Forestry based carbon emissions offset projects have potential to both mitigate climate change and foster sustainable forest management. Degraded African tropical forests could sequester large amounts of additional carbon, but the lack of empirical data limits the feasibility of initiating carbon offset projects in many threatened forests. This study examines the potential to increase carbon stocks in the Kakamega National Forest of western Kenya, a threatened biodiversity hotspot and Kenya's only remaining rainforest. Carbon density values for indigenous forest and plantations were estimated based on forest inventory data from 95 randomized plots distributed throughout the forest. Total ecosystem carbon was estimated using allometric equations for tree biomass, destructive techniques for litter and herbaceous vegetation biomass, and Dumas combustion and spectroscopy for soils. Land cover maps for 1975, 1986, and 2000 were used to estimate both current carbon stocks and the influence of past land use changes.
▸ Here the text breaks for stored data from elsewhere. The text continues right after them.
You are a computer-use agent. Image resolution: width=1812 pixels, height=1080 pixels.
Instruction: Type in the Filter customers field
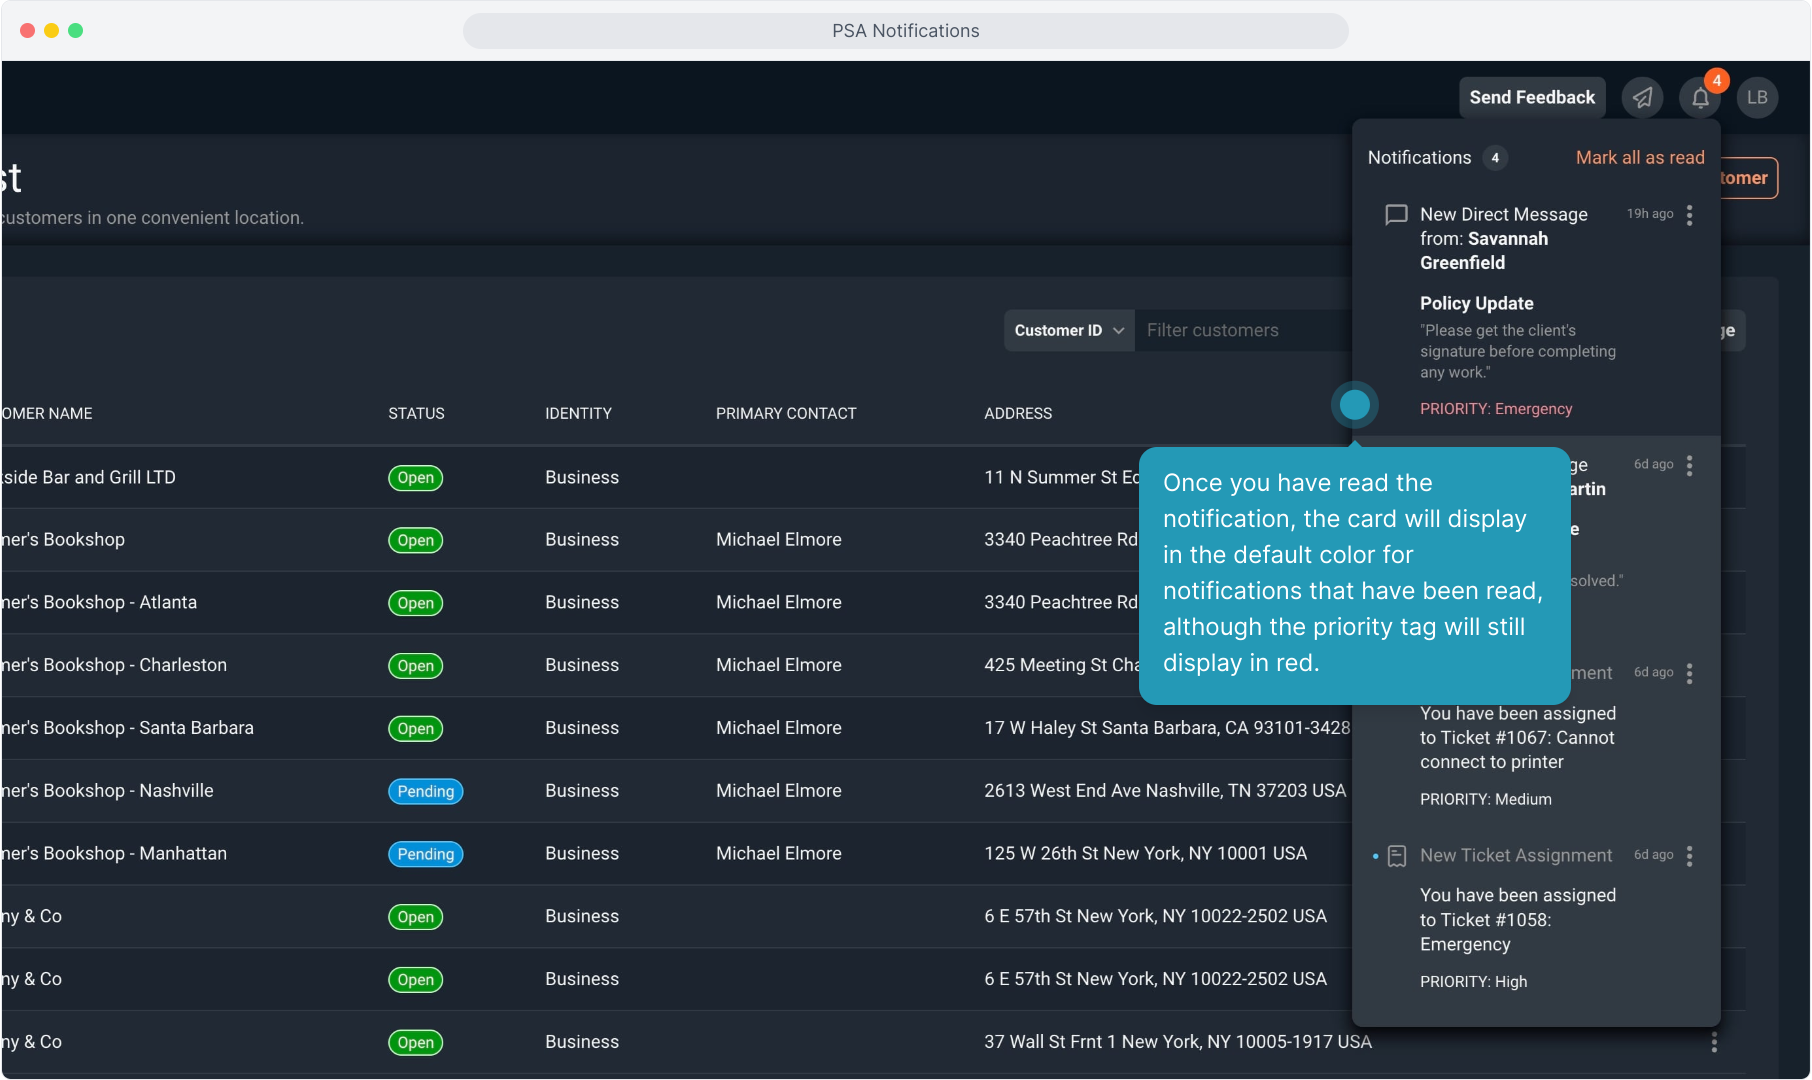click(1240, 331)
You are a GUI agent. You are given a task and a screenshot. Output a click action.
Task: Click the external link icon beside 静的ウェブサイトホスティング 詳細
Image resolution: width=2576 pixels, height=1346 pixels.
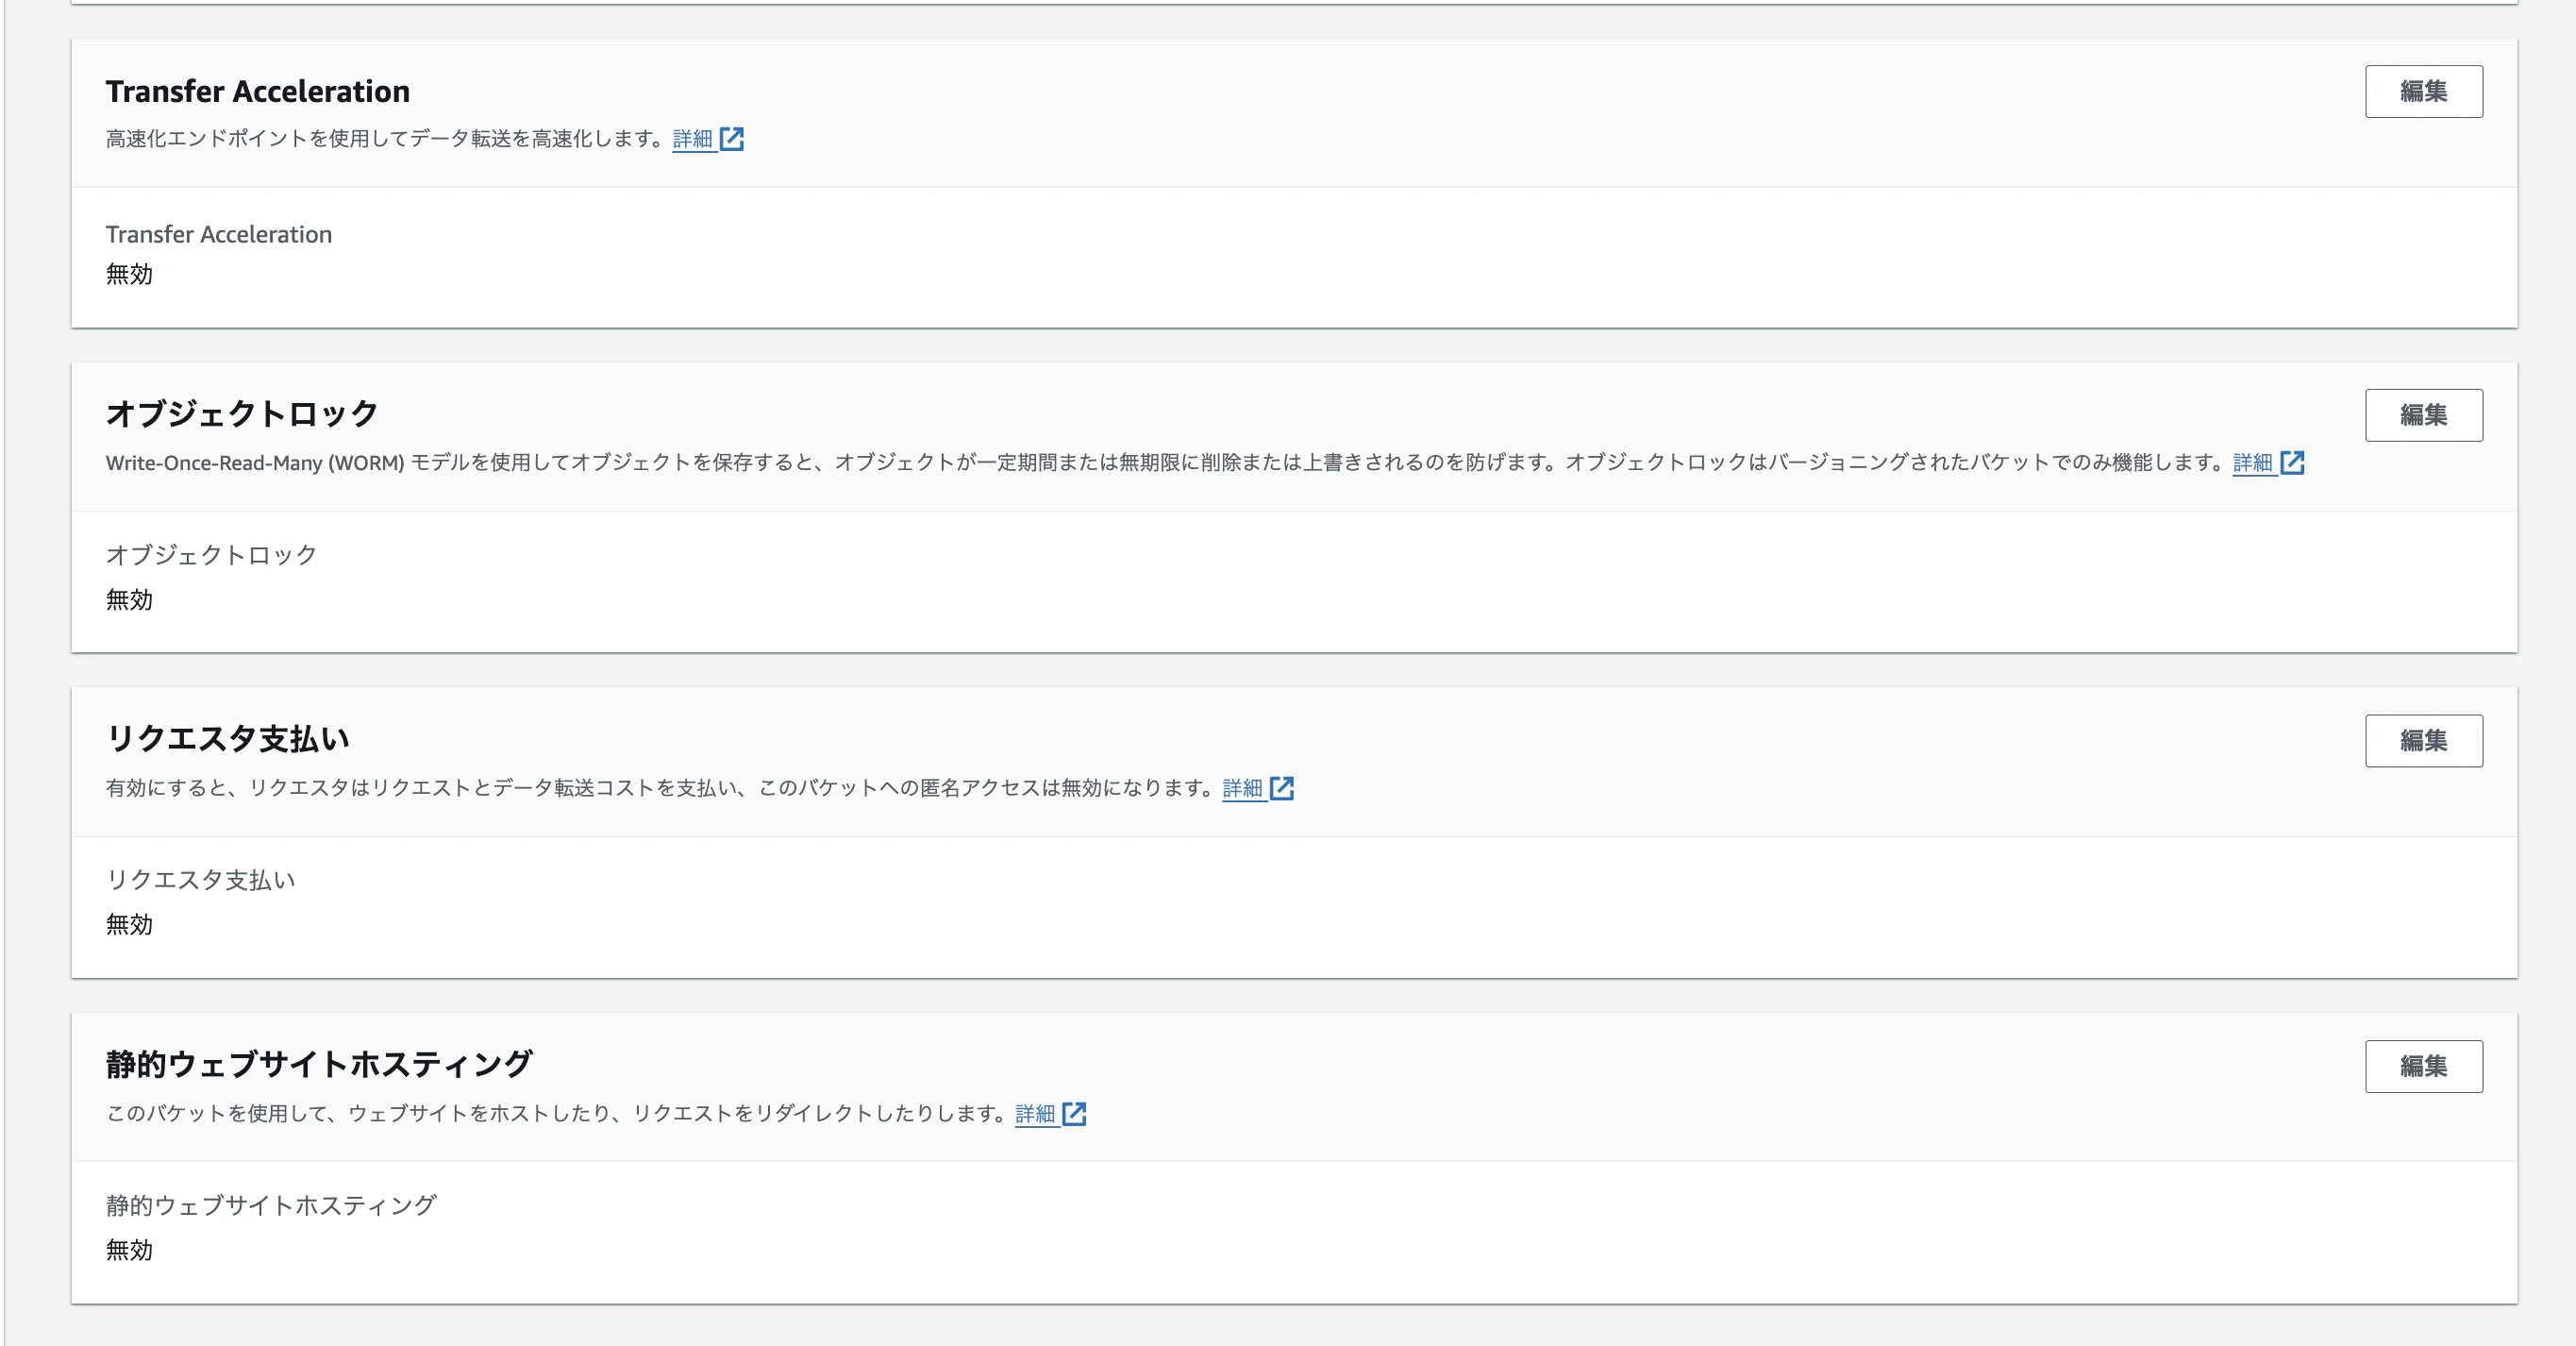click(x=1076, y=1113)
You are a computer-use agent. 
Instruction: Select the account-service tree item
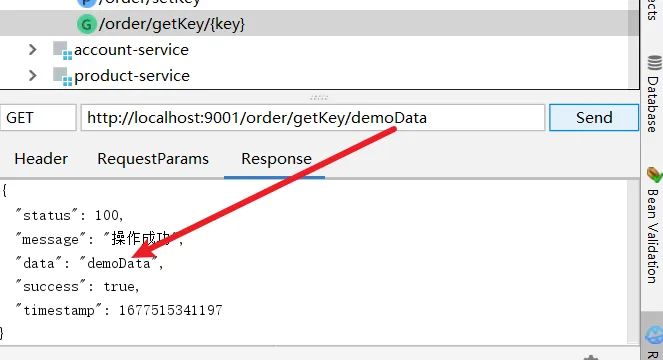click(131, 50)
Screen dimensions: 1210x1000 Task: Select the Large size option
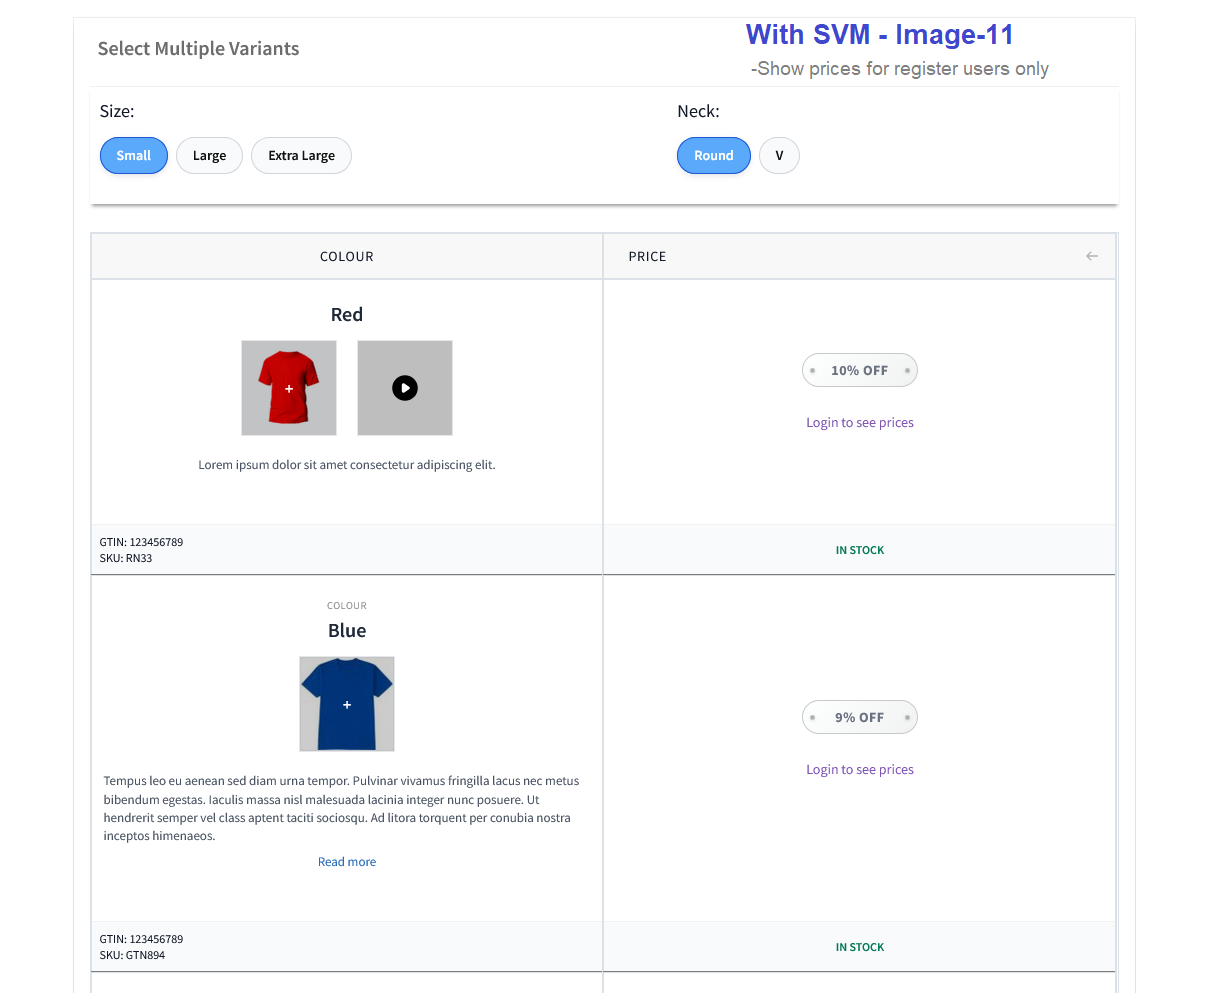(x=209, y=156)
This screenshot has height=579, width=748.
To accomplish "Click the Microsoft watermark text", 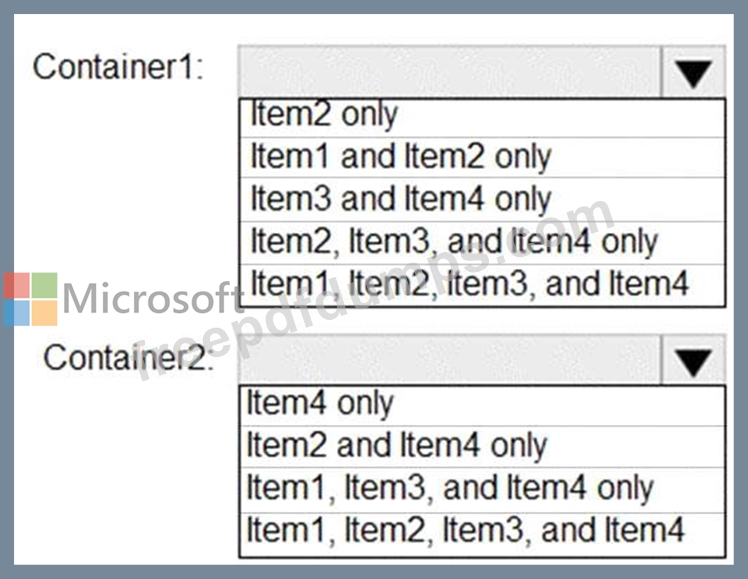I will (152, 299).
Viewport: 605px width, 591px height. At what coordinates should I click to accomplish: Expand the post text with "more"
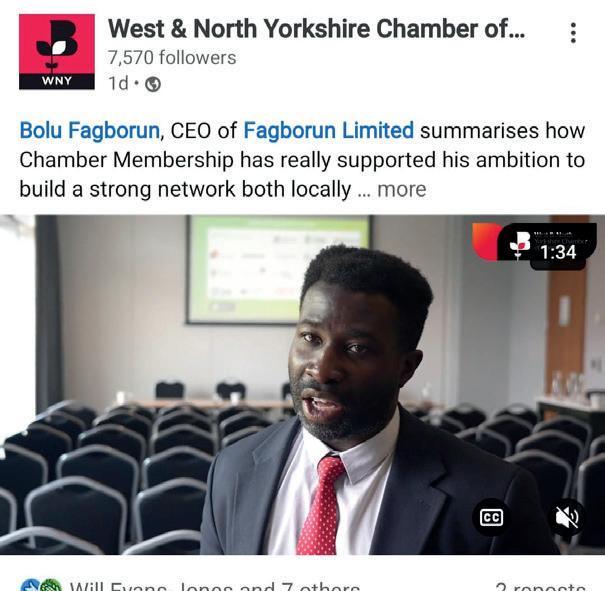[402, 189]
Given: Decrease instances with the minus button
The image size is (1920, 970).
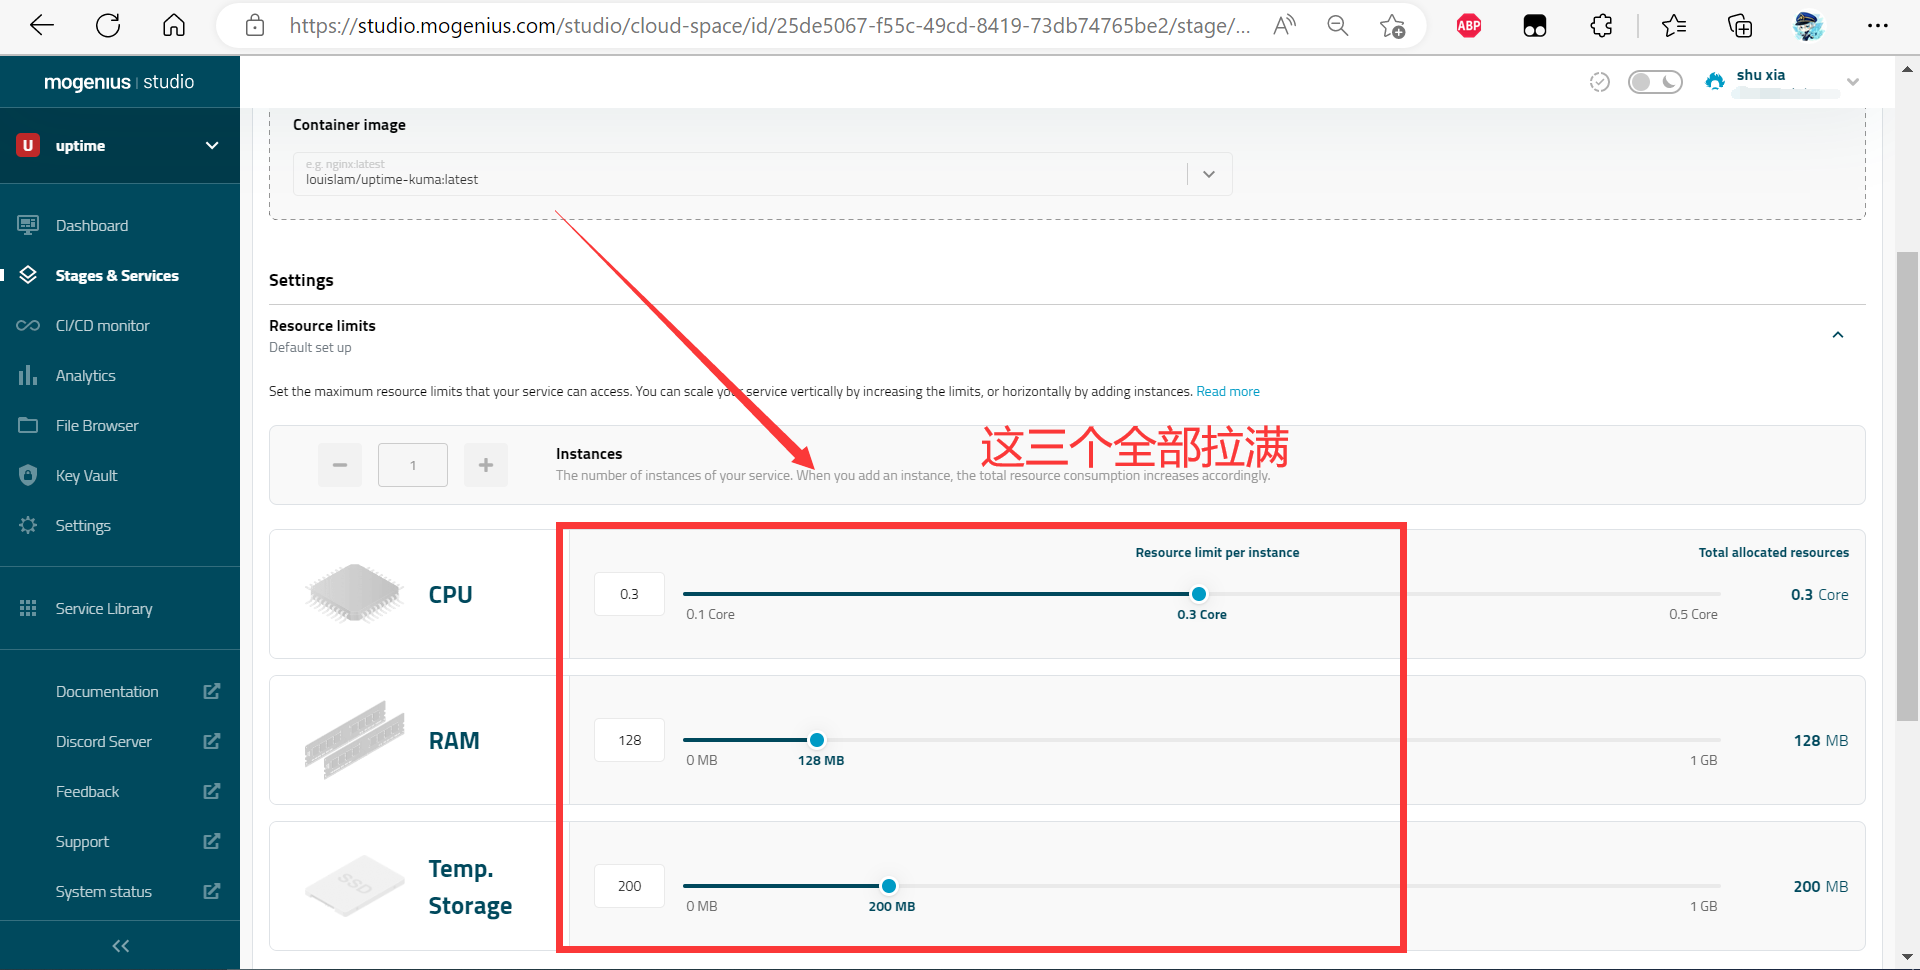Looking at the screenshot, I should point(340,465).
Mean carbon density in indigenous forest was 330 ± 65 Mg C/ha, greater than that of the forest's hardwood plantations (280 ± 77 Mg C/ha) and significantly greater that that of softwood plantations (250 ± 77 Mg C/ha). The distribution of carbon densities within the indigenous forest and the variation between plantation types suggest management practices could feasibly increase Kakamega's carbon stock. Deforestation between 1975 and 1986 and limited reforestation from 1986 to 2000 have resulted in a net loss of 0.4–0.6 Tg C. If this loss were reversed, the value of possible associated carbon credits dwarfs the current operational budget for managing and protecting the forest, even at low carbon prices. Additional income could help address resource needs of impoverished communities surrounding the forest and promote sustainable protection of Kakamega's high biodiversity.